Он продолжал: «Я не потерплю дерзости. Если вы не будете вставать добровольно, я сумею найти такой средство, который заставит вас прогуляться без всякий помощник».
Она не сделала ни одного движения, не пошевелилась и, казалось, даже не заметила его присутствия.
Он кипел, принимая это спокойное молчание за проявление величайшего презрения. «Если вы не будете сходить вниз завтра…» – повторил он и вышел.
На другой день старуха служанка, страшно напуганная, хотела было одеть ее, но помешанная начала отбиваться, испуская дикие вопли. Офицер взбежал наверх. Служанка бросилась перед ним на колени с криком: «Она не хочет, сударь, она не хочет. Простите ее, она такая несчастная».
Офицер стоял в смущении, не решаясь, несмотря на всю ярость, приказать своим людям стащить ее с постели. Но вдруг он захохотал и отдал какое-то приказание по-немецки.

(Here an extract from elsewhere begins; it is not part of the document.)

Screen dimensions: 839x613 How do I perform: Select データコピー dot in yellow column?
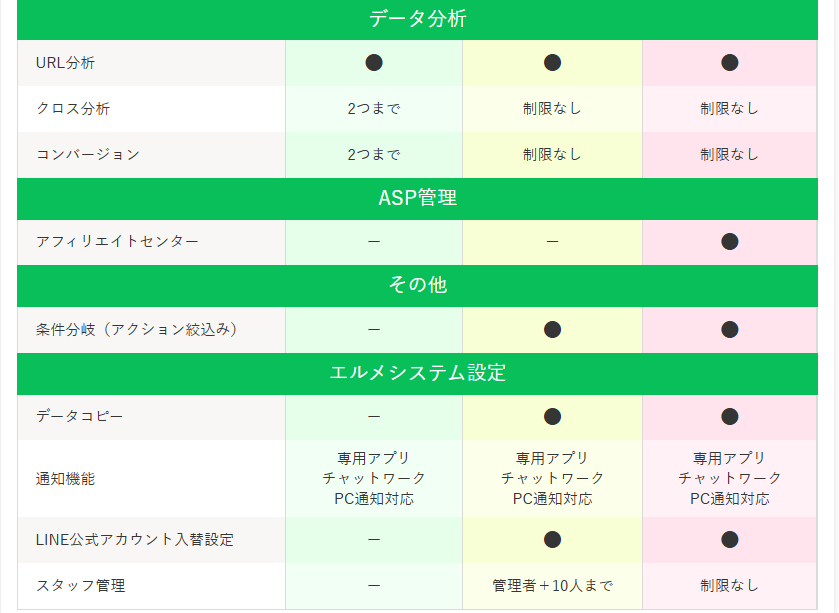[552, 416]
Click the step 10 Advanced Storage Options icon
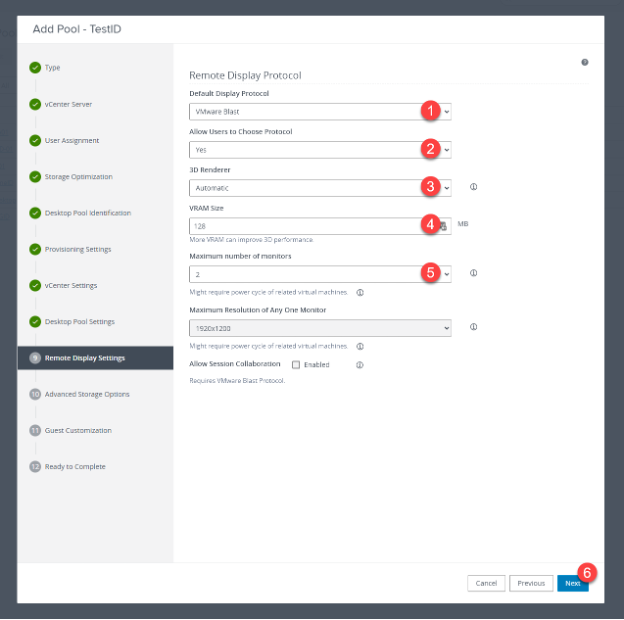Image resolution: width=624 pixels, height=620 pixels. (x=35, y=394)
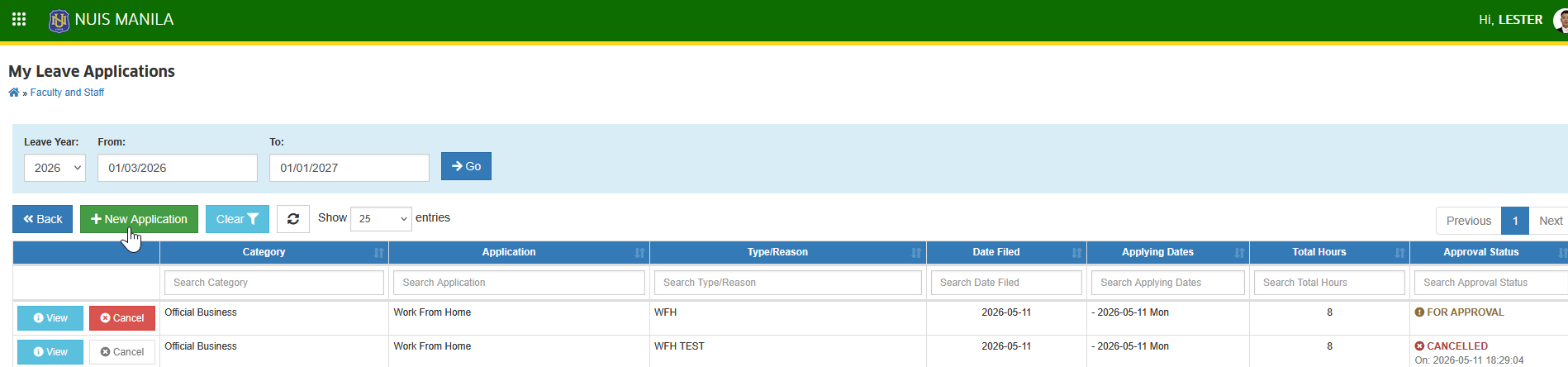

И вскоре из дому вышел небольшой отряд, который нес на руках тюфяк, словно носилки с раненым. На этом ложе, оставшемся нетронутым, больная, как всегда безмолвная, лежала совершенно спокойно, равнодушная ко всему, что делается вокруг, лишь бы ее не заставляли встать. Один из солдат шел сзади, неся узел женского платья.
И офицер сказал, потирая руки: «Теперь мы будем увидеть, действительно ли вы не может сами одеться и сделать маленькая прогулка».
Процессия двинулась дальше, по направлению к Имовильскому лесу.
А через два часа солдаты вернулись без своей ноши.